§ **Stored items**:
--
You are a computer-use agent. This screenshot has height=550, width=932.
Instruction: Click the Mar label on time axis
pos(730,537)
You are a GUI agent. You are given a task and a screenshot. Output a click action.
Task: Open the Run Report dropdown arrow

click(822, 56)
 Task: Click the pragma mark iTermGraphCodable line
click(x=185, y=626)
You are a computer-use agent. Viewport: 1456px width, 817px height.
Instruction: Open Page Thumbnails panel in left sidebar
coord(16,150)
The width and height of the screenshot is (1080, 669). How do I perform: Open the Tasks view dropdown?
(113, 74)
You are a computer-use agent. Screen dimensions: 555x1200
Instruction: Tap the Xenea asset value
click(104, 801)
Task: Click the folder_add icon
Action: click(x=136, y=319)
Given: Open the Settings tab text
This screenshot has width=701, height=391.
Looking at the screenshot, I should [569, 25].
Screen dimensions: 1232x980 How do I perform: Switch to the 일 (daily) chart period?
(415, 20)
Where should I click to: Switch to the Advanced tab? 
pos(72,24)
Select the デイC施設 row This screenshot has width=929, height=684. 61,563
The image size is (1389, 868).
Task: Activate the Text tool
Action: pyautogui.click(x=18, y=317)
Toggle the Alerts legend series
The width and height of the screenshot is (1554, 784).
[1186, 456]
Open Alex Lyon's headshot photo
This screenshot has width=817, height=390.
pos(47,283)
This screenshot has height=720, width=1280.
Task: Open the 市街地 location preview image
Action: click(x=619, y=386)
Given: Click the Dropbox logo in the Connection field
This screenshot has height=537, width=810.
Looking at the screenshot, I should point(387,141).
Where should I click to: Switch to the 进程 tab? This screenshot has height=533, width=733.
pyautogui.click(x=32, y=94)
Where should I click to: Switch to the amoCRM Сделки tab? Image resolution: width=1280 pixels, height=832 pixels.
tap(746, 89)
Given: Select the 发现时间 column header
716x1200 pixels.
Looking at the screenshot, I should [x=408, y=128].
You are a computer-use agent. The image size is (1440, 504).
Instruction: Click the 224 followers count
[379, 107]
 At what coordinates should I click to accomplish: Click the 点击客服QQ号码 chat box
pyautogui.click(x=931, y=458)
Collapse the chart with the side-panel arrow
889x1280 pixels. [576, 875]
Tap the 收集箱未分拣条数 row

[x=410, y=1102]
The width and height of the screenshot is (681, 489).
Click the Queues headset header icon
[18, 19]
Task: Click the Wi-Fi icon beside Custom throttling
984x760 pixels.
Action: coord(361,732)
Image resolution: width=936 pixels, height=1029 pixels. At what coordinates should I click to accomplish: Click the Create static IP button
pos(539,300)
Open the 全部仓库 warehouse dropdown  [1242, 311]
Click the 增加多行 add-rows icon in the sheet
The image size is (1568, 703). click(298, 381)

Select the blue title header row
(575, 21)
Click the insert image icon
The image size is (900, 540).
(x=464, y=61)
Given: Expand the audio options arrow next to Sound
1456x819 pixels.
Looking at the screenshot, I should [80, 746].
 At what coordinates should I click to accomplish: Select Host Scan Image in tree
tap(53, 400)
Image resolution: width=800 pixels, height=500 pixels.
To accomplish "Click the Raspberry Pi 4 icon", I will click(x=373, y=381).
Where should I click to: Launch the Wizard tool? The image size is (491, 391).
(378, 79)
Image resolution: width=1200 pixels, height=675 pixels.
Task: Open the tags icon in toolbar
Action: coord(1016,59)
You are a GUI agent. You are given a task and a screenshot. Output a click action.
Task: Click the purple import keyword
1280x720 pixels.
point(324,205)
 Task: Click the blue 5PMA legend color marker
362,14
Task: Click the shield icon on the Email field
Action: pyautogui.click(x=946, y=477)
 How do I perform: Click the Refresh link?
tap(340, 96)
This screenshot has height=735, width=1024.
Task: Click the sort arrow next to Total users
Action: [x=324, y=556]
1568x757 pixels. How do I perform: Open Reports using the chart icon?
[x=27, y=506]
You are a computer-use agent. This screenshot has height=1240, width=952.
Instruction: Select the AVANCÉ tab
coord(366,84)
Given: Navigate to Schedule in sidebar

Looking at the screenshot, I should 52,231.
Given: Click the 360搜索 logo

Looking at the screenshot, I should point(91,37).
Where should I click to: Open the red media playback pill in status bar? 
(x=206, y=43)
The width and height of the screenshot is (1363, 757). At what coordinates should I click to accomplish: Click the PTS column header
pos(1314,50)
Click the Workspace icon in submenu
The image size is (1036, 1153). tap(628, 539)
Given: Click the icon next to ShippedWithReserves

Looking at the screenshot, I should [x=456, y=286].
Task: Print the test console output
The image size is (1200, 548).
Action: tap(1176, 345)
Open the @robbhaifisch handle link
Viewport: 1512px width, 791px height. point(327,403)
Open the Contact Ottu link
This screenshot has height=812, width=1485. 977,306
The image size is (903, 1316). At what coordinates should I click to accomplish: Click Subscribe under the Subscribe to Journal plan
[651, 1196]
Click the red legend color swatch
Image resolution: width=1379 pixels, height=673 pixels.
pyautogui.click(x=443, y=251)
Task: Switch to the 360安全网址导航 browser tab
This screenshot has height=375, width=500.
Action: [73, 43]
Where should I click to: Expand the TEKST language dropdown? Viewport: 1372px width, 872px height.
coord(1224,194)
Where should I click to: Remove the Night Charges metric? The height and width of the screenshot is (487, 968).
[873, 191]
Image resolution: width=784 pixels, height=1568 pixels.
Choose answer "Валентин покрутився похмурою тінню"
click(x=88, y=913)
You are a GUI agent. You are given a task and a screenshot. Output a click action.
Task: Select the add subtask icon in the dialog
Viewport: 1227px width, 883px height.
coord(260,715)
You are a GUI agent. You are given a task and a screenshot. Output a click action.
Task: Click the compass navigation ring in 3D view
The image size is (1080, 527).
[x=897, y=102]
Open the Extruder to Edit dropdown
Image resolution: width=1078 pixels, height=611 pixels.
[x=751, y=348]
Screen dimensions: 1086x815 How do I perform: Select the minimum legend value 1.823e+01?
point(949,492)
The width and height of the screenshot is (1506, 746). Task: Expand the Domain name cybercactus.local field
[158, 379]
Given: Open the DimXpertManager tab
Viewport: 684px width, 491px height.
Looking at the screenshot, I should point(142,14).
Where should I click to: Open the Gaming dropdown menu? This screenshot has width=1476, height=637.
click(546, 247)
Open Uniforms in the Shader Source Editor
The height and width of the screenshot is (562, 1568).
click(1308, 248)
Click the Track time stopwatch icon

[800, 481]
--
§ **What the task requires**:
Output nothing but the number of lines in the data containing the string "computer".

§ **Exercise result**:
5